Finally, multivariable logistic regression modeling was used to estimate adjusted odds ratios (ORs) and 95% confidence intervals (CIs) for medication use (exposure) and prevalent UI (outcome). To reduce confounding, subpopulations of persons with antihypertensive indications (N=948 men, N=1199 women) and lipid-lowering drug indications (N=844 men, N=1188 women) were created for modeling analyses of these drug groups.14 Age- and race/ethnicity-adjusted models (‘minimally adjusted’ models) were first constructed separately by gender for each medication variable and UI. Additional covariates considered for parsimonious models were diabetes, cardiac disease, congestive heart failure, hypertension, high cholesterol, asthma, waist circumference and depression, plus arthritis, surgical menopause and 1+ vaginal delivery for women. To determine the structure of the final, parsimonious multivariable model, a model with all covariates was fit and variables backwards-selected, retaining only those covariates that induced a 12.5% change in the OR, or were significantly associated with the outcome (Wald F test p<0.10). The influence of other medications was also considered in some multivariable models to evaluate the robustness of results.
Results
The overall prevalence of UI in the analysis sample (N=5,021) was 9.0% among women and 4.6% among men. Men and women with UI had significantly older mean age compared to those without (Table 1).
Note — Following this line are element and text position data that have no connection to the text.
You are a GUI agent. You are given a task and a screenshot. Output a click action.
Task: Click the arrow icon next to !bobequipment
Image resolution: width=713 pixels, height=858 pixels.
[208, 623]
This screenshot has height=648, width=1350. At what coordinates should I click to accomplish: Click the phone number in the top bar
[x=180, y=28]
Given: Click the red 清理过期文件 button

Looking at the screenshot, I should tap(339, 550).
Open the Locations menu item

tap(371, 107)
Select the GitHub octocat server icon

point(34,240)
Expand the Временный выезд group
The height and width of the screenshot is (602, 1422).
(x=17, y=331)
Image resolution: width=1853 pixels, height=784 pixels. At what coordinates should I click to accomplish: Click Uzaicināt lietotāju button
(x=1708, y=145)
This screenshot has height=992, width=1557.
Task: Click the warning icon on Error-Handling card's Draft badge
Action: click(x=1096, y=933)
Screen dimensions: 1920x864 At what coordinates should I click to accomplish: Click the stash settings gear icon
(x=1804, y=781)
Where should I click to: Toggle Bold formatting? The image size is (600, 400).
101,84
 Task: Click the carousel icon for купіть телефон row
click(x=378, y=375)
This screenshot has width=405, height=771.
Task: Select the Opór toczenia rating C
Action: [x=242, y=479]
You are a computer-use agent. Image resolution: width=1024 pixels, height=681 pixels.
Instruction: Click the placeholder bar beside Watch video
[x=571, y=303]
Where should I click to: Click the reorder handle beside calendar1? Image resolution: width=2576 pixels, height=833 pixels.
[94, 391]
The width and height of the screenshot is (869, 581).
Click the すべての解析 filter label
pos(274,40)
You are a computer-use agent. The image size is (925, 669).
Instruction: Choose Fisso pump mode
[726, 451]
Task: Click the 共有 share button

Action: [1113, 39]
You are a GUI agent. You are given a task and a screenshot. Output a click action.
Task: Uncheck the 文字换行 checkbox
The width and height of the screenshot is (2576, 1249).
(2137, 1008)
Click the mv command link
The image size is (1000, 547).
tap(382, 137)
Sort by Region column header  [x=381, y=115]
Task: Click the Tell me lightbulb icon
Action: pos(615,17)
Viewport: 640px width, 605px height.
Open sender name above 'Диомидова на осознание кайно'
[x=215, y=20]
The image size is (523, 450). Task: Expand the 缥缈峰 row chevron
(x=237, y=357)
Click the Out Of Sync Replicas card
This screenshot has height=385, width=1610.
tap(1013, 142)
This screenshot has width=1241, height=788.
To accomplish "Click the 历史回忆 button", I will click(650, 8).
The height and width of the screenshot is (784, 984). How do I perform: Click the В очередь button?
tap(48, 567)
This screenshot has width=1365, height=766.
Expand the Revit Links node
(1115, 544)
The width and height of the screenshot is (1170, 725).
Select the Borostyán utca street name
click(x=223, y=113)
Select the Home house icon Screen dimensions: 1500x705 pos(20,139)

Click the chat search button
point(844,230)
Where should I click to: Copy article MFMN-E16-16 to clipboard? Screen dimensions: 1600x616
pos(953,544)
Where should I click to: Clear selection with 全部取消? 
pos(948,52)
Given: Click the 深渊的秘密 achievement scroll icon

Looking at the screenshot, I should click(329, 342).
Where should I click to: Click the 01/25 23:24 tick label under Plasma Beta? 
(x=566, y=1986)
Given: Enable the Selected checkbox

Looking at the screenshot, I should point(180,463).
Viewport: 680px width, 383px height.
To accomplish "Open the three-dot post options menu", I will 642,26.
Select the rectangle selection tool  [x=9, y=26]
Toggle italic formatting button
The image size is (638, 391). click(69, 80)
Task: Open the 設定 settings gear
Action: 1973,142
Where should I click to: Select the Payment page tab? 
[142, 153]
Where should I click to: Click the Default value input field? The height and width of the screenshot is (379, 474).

Among women, there was a higher prevalence of diabetes, high cholesterol, hypertension, arthritis, asthma, obesity, and depressive symptoms among those with UI compared to those without (p<0.05). Women with UI were also more likely to have a higher mean waist circumference and to have given birth vaginally. Nearly half used ≥3 prescription medications compared to 28.1% of women without UI. Among men, there was a general pattern of higher comorbidities (especially diabetes, cardiac disease, and high cholesterol) among those with UI, but only having depressive symptoms was significantly different by UI status (28.9% with UI vs. 12.8% without, p=0.03).
TABLE 1.
Demographic and medical characteristics of men and women with and without urinary incontinence (UI)*, Boston Area Community Health Survey, N=5,021.
| Women UI (N=252) | Women No UI (N=2646) | p value† | Men UI (N=100) | Men No UI (N=2023) | p value† | |
|---|---|---|---|---|---|---|
| Mean age (SE) | 53.3 (1.6) | 48.1 (0.5) | <0.01 | 52.2 (2.2) | 46.3 (0.4) | <0.01 |
| Race/ethnicity | 0.06 | 0.86 | ||||
| % Black | 29.7 | 30.6 | 24.0 | 25.2 | ||
| % Hispanic | 8.3 | 13.8 | 11.5 | 13.5 | ||
| % White | 61.9 | 55.7 | 64.5 | 61.3 | ||
| Socioeconomic status | 0.46 | 0.66 | ||||
| % Low | 34.2 | 29.2 | 20.2 | 23.7 | ||
| % Middle | 45.9 | 45.8 | 48.8 | 50.1 | ||
| % High | 19.8 | 25.0 | 31.1 | 26.2 | ||
| % Type I or Type II diabetes | 15.6 | 8.2 | 0.02 | 15.7 | 8.2 | 0.07 |
| % Cardiac disease | 11.2 | 6.0 | 0.06 | 17.6 | 8.2 | 0.08 |
| % High cholesterol | 38.1 | 25.5 | 0.01 | 39.3 | 26.7 | 0.07 |
| % Stroke | 0.9 | 0.7 | 0.69 | 2.5 | 1.2 | 0.56 |
| % High blood pressure | 41.7 | 24.6 | <0.01 | 29.9 | 24.2 | 0.35 |
| % Arthritis | 53.2 | 24.2 | <0.01 | 21.2 | 15.8 | 0.27 |
| % Asthma | 31.1 | 17.6 | 0.01 | 28.2 | 13.4 | 0.12 |
| % Depressive symptoms | 32.4 | 18.5 | 0.01 | 28.9 | 12.8 | 0.03 |
| % Obese (30+ kg/m2 body mass index) | 52.0 | 35.3 | <0.01 | 35.9 | 32.4 | 0.62 |
| Mean waist circumference, cm (SE) | 96.0 (1.9) | 89.2 (0.6) | <0.01 | 98.4 (2.4) | 97.6 (0.7) | 0.76 |
| % Surgical menopause | 18.9 | 13.0 | 0.07 | -- | -- | -- |
| % 1+ vaginal delivery | 72.3 | 59.8 | 0.01 | -- | -- | -- |
| % Using medication for UI | 6.2 | 0.6 | <0.01 | 0.2 | 0.5 | 0.37 |
| % Using medication for benign prostatic hyperplasia | N/A | N/A | 4.0 | 2.8 | 0.51 | |
| Number of prescription medications | <0.01 | 0.11 | ||||
| % 0 | 22.4 | 38.3 | 34.6 | 51.0 | ||
| % 1-2 | 27.8 | 33.5 | 27.8 | 25.8 | ||
| % 3+ | 49.8 | 28.1 | 37.6 | 23.2 |
NOTES: SE=standard error. Percents shown are column percents. Analyses weighted for sampling design.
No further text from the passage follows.